Diante da disposição do governo Bolsonaro de intervir no exame e esvaziá-lo, os servidores decidiram resistir. Como ato mais corajoso 37 deles posicionados em cargos de confiança pediram demissão - sem, contudo, abandonar suas obrigações. Mais do que isso, denunciaram uma série de acusações de assédio moral e de enfrentamento técnico e administrativo.

Contra o governo e com apoio da sociedade civil - em especial da Campanha Nacional pelo Direito à Educação, Educafro e Ubes, além da Defensoria Pública da União -, os servidores do Inep venceram. Em 21 de novembro garantiram uma boa prova de Ciências Humanas, redação, linguagens e códigos. Hoje, 28 de novembro, deve ocorrer o mesmo.

Contudo, permanece a tática bolsonarista de esvaziamento. O dado mais visível do fenômeno é a queda no número de inscritos, que cai desde 2017. O Enem de 2021 teve 52% a menos de inscritos entre pretos e pardos. Isso revela que os governos Michel Temer e Jair Bolsonaro não foram capazes de estimular os jovens a ingressar no ensino superior, produzindo graves consequências às juventudes e ao Brasil.

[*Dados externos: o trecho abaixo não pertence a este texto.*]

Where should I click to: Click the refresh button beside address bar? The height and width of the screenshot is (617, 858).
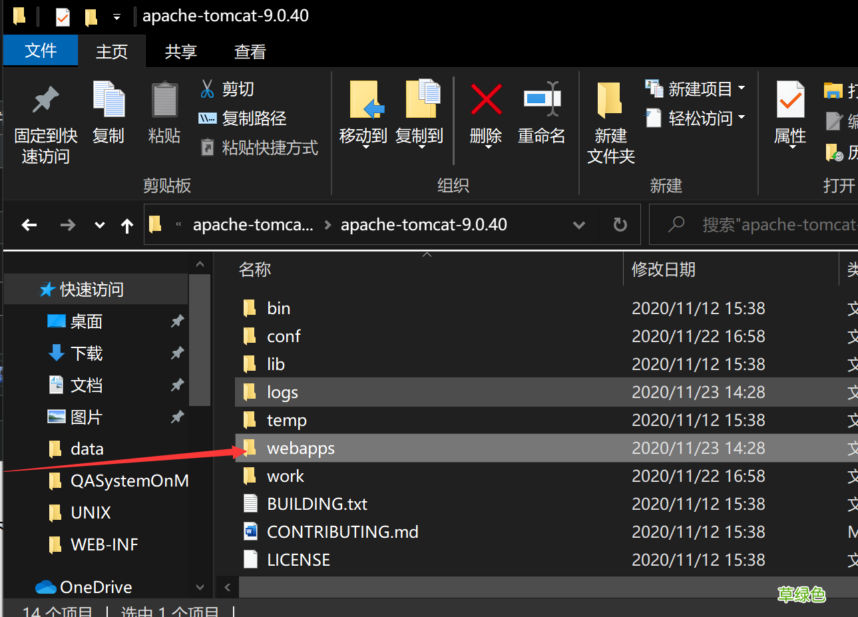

Sobre a obsessão bolsonarista de intervenção na prova, é preciso alertar o país que, segundo os servidores do Inep, o Banco Nacional de Itens está praticamente no fim, pois não foi alimentado durante os três anos do governo Bolsonaro.

Além do risco de questões serem produzidas sob jugo de Bolsonaro, é preciso lembrar que 2022 é ano eleitoral. E será preciso formular questões e fazer o pré-teste no ano do exame, com as duas provas ocorrendo após as eleições gerais de outubro. Ou seja, a manutenção do Enem depende de uma decisão da sociedade.

O melhor caminho de preservação do Enem é defender os servidores públicos do Inep, como fez a Ação Civil Pública apresentada conjuntamente pela Campanha Nacional pelo Direito à Educação, Educafro e Ubes.

Uma prova do que digo é o sucesso dessa edição, frontalmente contra o governo. Até aqui, o sucesso é mérito dos servidores do Inep, além da inegável competência logística dos Correios, responsável por distribuir a prova com celeridade.

Não à toa, os servidores estão ameaçados pela Reforma Administrativa que tramita na Câmara dos Deputados, na forma da Proposta de Emenda à Constituição 32 (PEC 32). Já os Correios, embora seja uma empresa lucrativa e com competência logística comprovada, pode ser privatizada a preço irrisório devido à falta patriotismo de Paulo Guedes e de Jair Bolsonaro.

* Daniel Cara é professor da Faculdade de Educação da USP e dirigente da Campanha Nacional pelo Direito à Educação. Em 2015 foi laureado com o Prêmio Darcy Ribeiro, entregue pela Câmara dos Deputados em nome do Congresso Nacional.